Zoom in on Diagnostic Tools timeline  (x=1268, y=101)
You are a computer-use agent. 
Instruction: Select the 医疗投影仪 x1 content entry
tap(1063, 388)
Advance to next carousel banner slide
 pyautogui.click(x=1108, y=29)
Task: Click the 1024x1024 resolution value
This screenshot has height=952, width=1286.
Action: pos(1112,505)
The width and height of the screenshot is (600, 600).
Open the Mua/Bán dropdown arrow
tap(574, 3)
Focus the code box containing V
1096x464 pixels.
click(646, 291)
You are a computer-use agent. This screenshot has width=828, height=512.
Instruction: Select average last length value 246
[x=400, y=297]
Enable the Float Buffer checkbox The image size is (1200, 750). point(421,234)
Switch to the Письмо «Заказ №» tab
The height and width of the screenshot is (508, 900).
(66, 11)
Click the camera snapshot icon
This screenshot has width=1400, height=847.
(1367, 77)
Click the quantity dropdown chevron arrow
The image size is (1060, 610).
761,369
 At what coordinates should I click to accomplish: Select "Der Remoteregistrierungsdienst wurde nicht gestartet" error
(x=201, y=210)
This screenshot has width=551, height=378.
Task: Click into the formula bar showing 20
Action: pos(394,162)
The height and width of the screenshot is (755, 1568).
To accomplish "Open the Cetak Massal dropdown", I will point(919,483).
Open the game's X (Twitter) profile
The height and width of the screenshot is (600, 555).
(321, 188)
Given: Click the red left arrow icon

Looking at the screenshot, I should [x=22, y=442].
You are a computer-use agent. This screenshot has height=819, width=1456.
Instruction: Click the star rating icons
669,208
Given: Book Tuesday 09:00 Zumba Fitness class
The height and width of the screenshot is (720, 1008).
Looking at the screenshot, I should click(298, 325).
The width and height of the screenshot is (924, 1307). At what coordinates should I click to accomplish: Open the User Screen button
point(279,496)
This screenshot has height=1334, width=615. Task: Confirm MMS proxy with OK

What to do — Return every line of the material above that contains the string "value". Case counts.

Solution for this task —
Task: Click the 1024x1024 resolution value
Instruction: Select average last length value 246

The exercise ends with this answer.